The consultation paper details a range of approaches to ensure market making services are provided. The approaches sit along a spectrum of regulatory intervention; from a voluntary arrangement between the ASX and market makers, a commercial arrangement between the Electricity Authority and market makers, a regulatory approach requiring parties to market make, and a combination of all approaches.

The Authority also identified five key trade-offs that need to be made for each approach and is proposing to use these in its assessment. The key trade-offs were determined after considering the issues and opportunities with market making, the potential interventions that could address them, and the characteristics of a successful solution.

The trade-offs include the possibility to increase the number and diversity of market makers, involve markets in the design of market making services, how to allocate the costs of market making and consequences of non-performance.
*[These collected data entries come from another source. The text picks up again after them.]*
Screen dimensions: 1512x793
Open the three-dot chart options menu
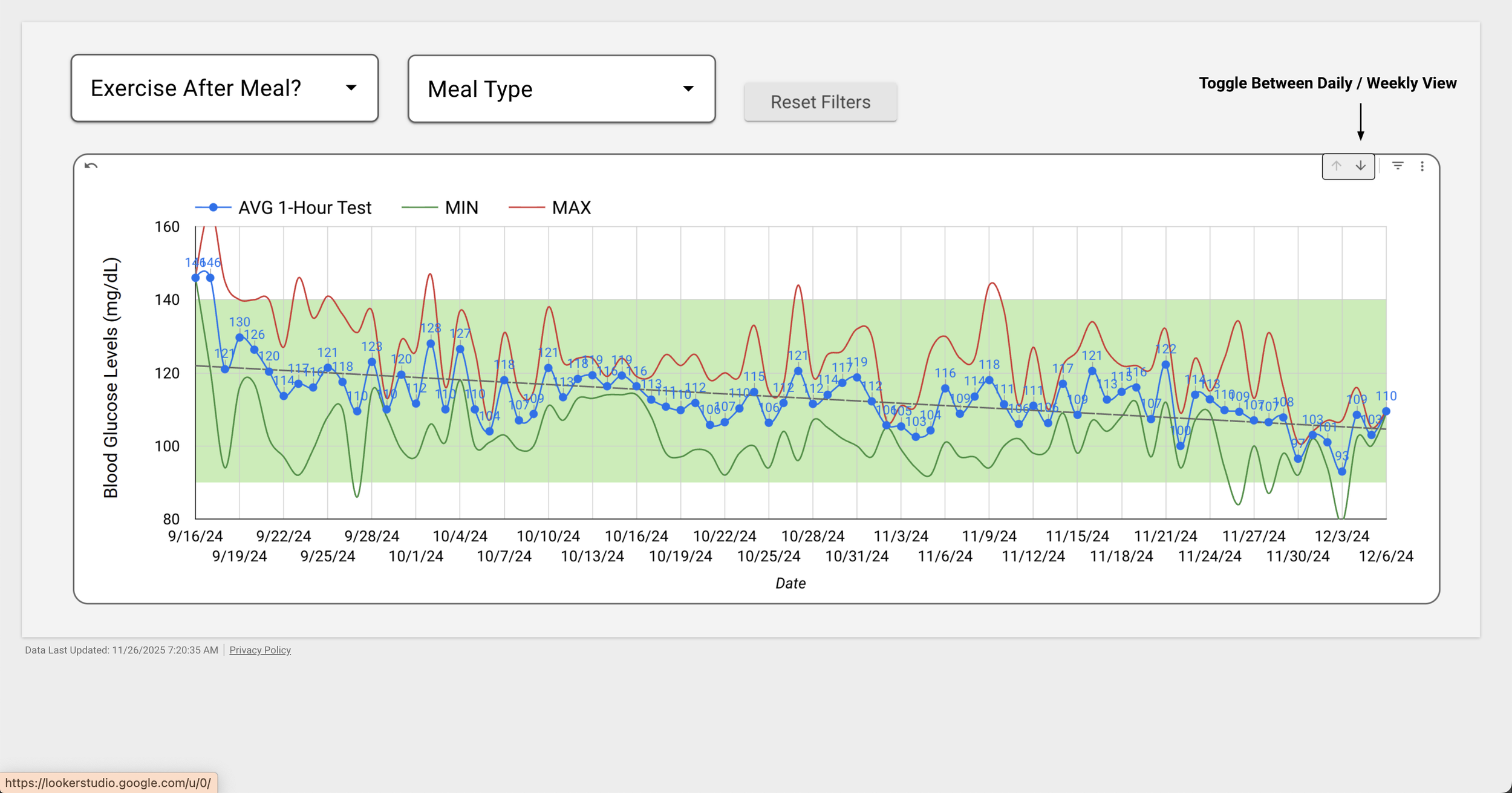(1422, 166)
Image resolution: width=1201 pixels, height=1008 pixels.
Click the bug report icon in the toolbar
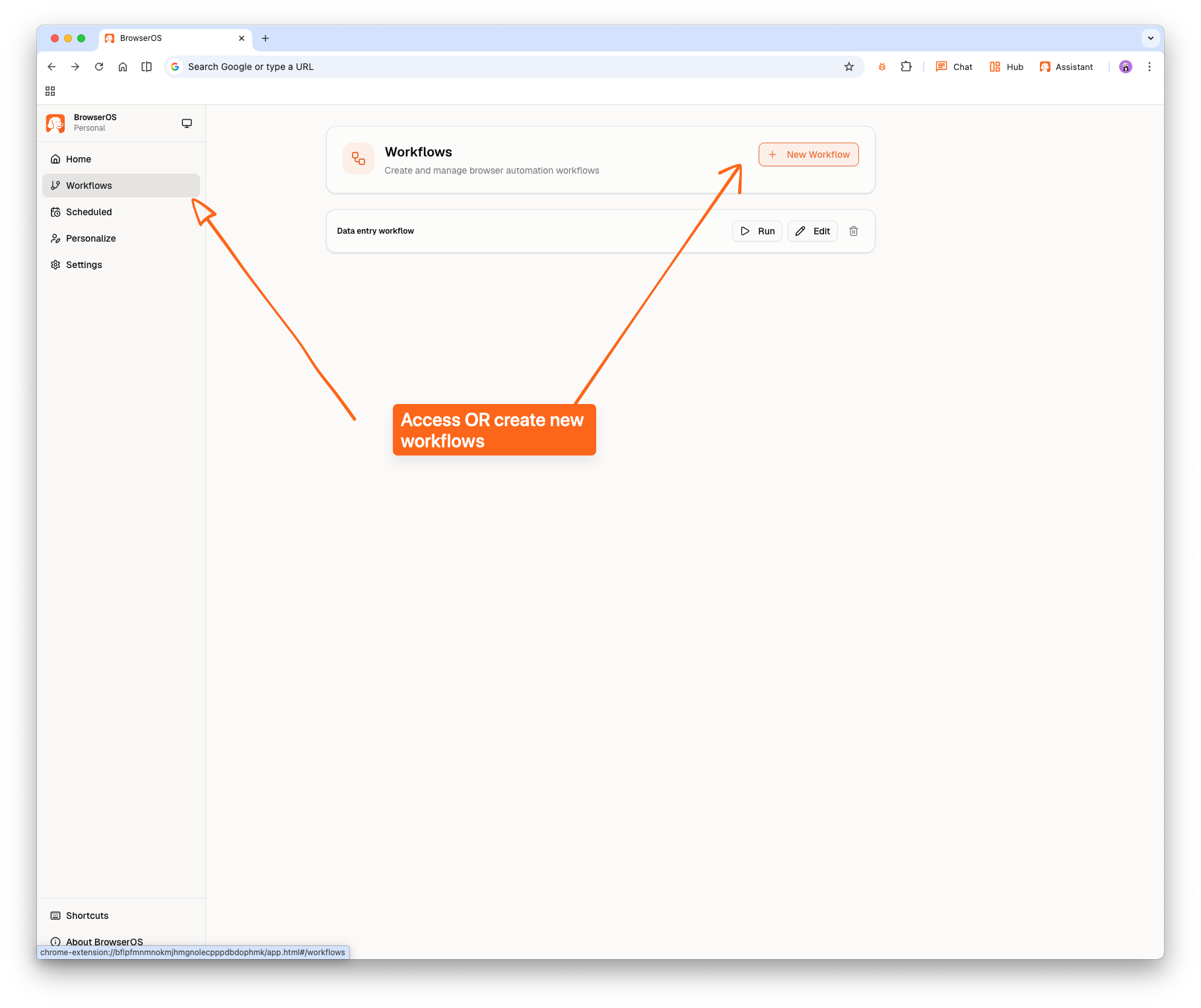pyautogui.click(x=881, y=67)
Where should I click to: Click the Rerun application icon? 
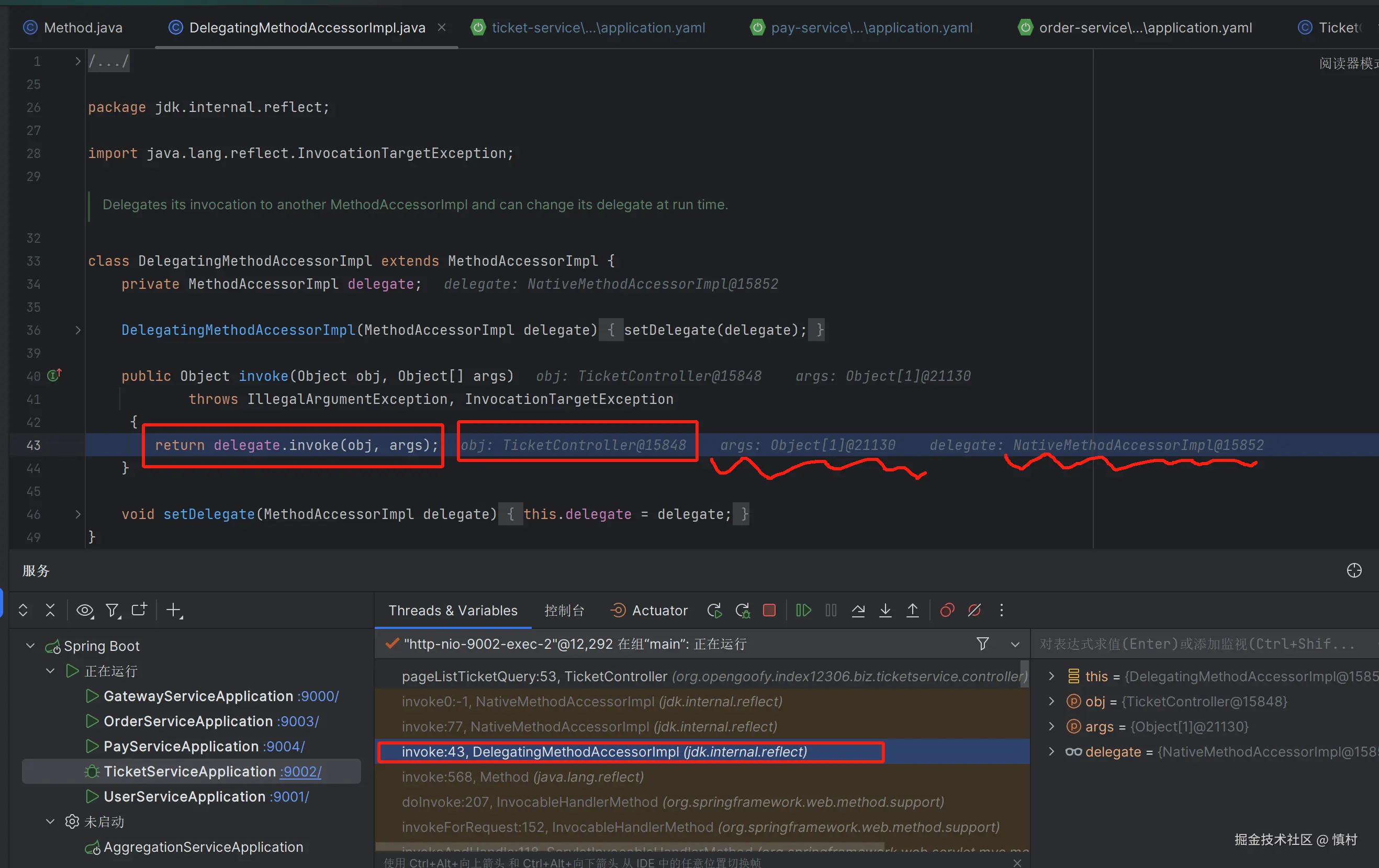714,611
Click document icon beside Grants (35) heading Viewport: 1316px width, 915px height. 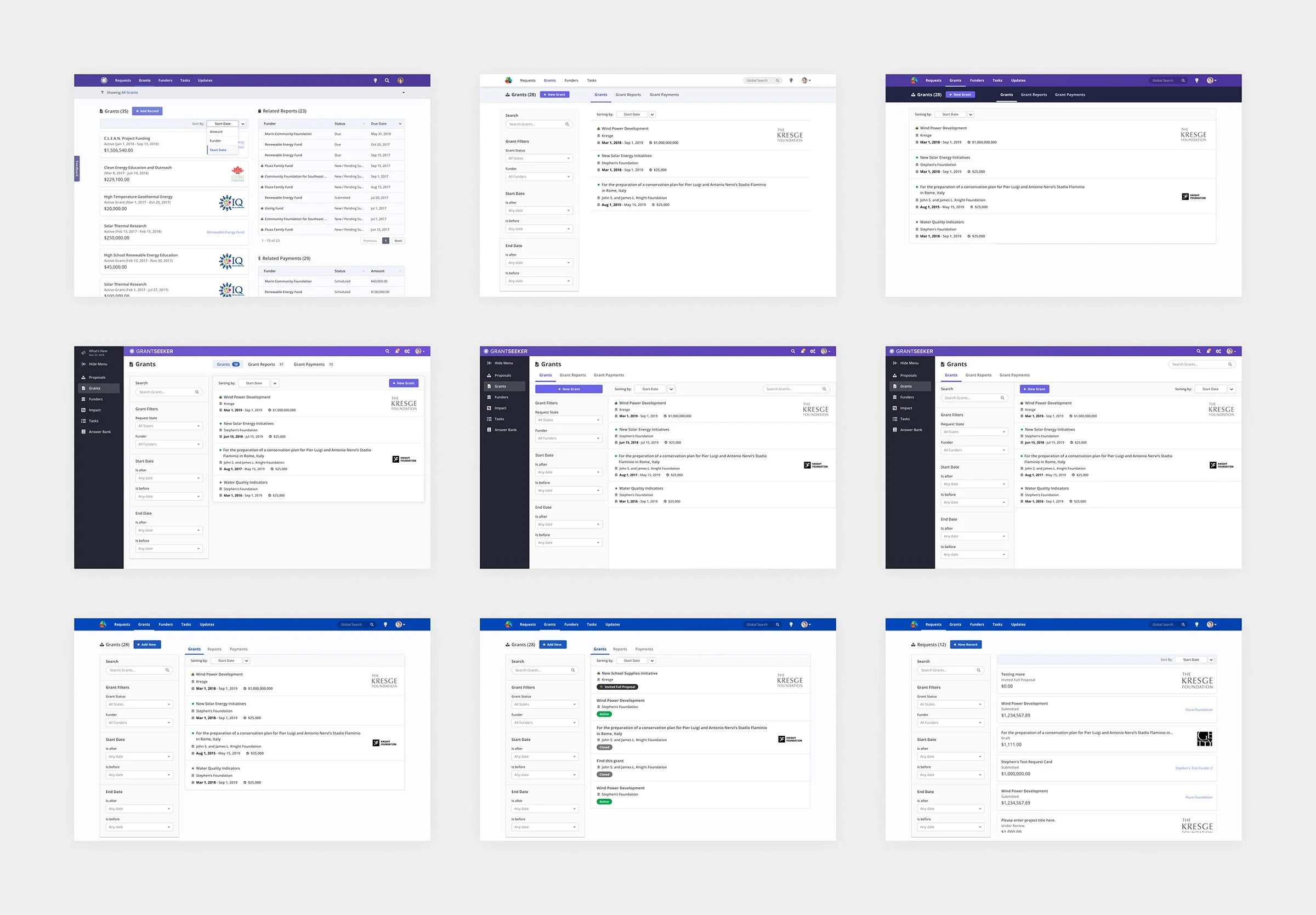(x=101, y=111)
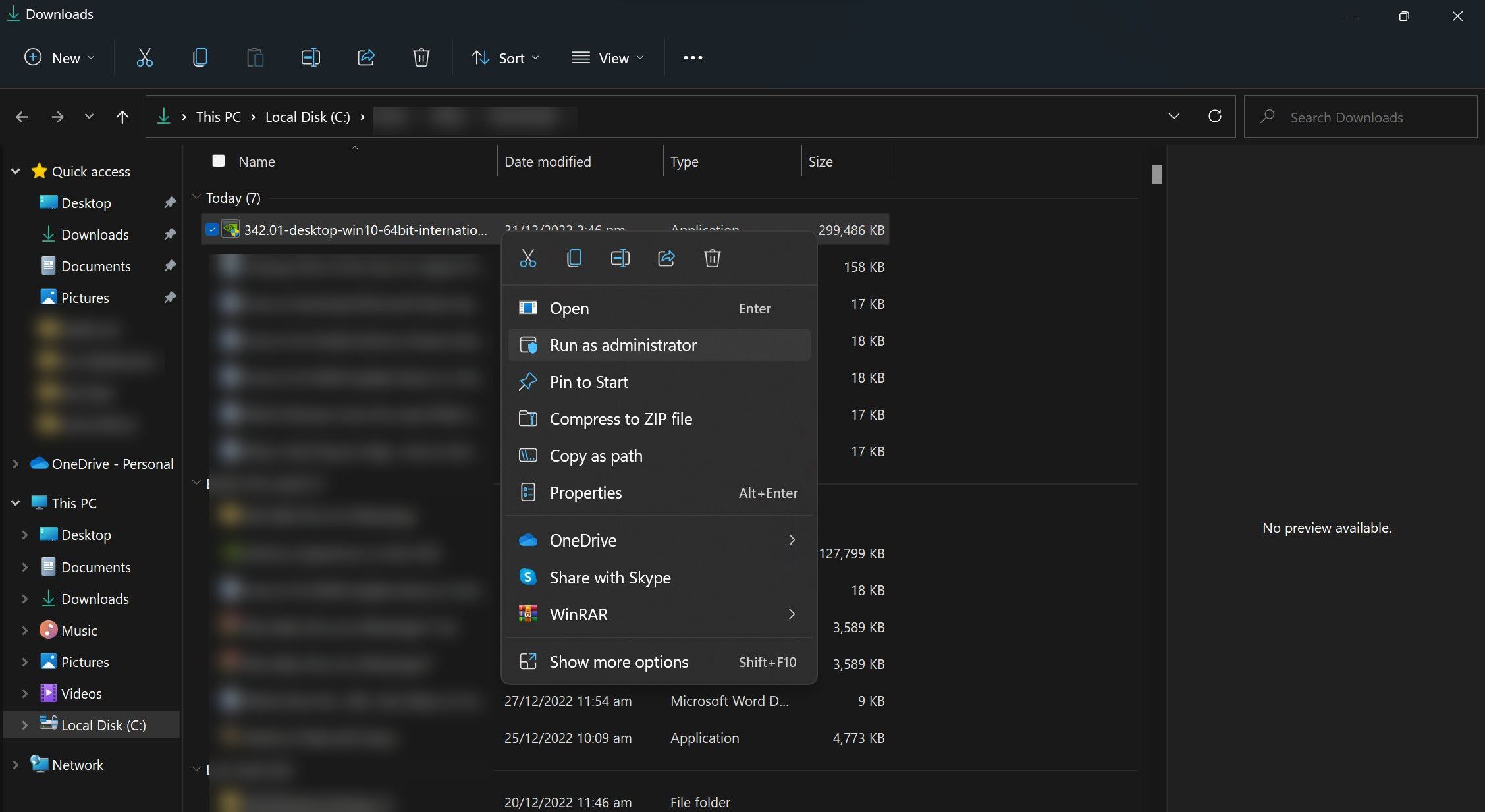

“We are particularly interested in feedback on whether the approaches and trade-offs identified in the paper are the most relevant to support a decision for the long-term benefit of consumers. There might be other approaches available to enhance market making, and there may be additional important criteria for stakeholders. We want feedback on both,” says Stevenson-Wallace.

The paper Ensuring market making arrangements are fit-for-purpose over time (607KB, PDF) is available on the Authority’s website.

Consultation will be open for eight weeks from 21 April until 16 June. The consultation period has been extended to allow stakeholders more time to engage with the paper while New Zealand is subject to Covid-19 disruptions.

The Authority Board will decide on the high-level approach it will adopt for market making in August 2020.